-- Selected passage follows --

PMC7611502_t-a-format.txt PMC7611502_t-a-format_239rows.txt PMC7611502_t-a-format_239rows_predict.txt
Hello, please, may you tell how you got the normalized annotations for the entities for each paragraph?. I have tried installing GNORM2 and passing aoiner`s annotations to it, but I didn't get a file that biorex can work with. I mean, the output for GNORM2 seems to need another stage of normalization before a full normalized pubtator file is produced. I am asking because I would like to make predictions for a full paper not publicly available. Thnaks a lot!
Hi @jose-lopez ,
Sorry for the confusion. Regarding the problem with GNORM2, do you receive any error messages? GNORM2 was developed by Dr. Wei. I'll forward this issue to him for further assistance.
BioREx only supports the BioRED named entity types. Therefore, you might need an additional post-processing step to convert the GNORM2 named entity types to those recognized by BioRED before using BioREx.
If you already have data generated by GNORM2 but are unable to process it with BioREx, please feel free to send it to me. I'd be happy to review it and assist further. Thanks.

-- Selected passage concluded --
-- Data under study follows --

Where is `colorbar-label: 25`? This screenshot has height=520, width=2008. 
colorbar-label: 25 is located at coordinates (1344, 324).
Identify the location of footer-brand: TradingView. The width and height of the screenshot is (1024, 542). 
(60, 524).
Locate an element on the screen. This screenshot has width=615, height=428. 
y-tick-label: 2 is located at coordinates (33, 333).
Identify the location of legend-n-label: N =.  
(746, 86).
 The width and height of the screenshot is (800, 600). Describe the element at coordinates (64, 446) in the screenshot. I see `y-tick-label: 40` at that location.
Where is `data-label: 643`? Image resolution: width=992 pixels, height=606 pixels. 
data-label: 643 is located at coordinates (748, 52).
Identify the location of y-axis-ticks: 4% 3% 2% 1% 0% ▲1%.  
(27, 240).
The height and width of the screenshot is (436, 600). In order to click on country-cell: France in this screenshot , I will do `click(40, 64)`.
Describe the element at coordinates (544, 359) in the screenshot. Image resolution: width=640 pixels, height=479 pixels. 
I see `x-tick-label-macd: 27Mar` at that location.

-- Data under study concluded --

What the task asks: Please list every file name that appears in the forum thread above.

Exercise response:
PMC7611502_t-a-format.txt
PMC7611502_t-a-format_239rows.txt
PMC7611502_t-a-format_239rows_predict.txt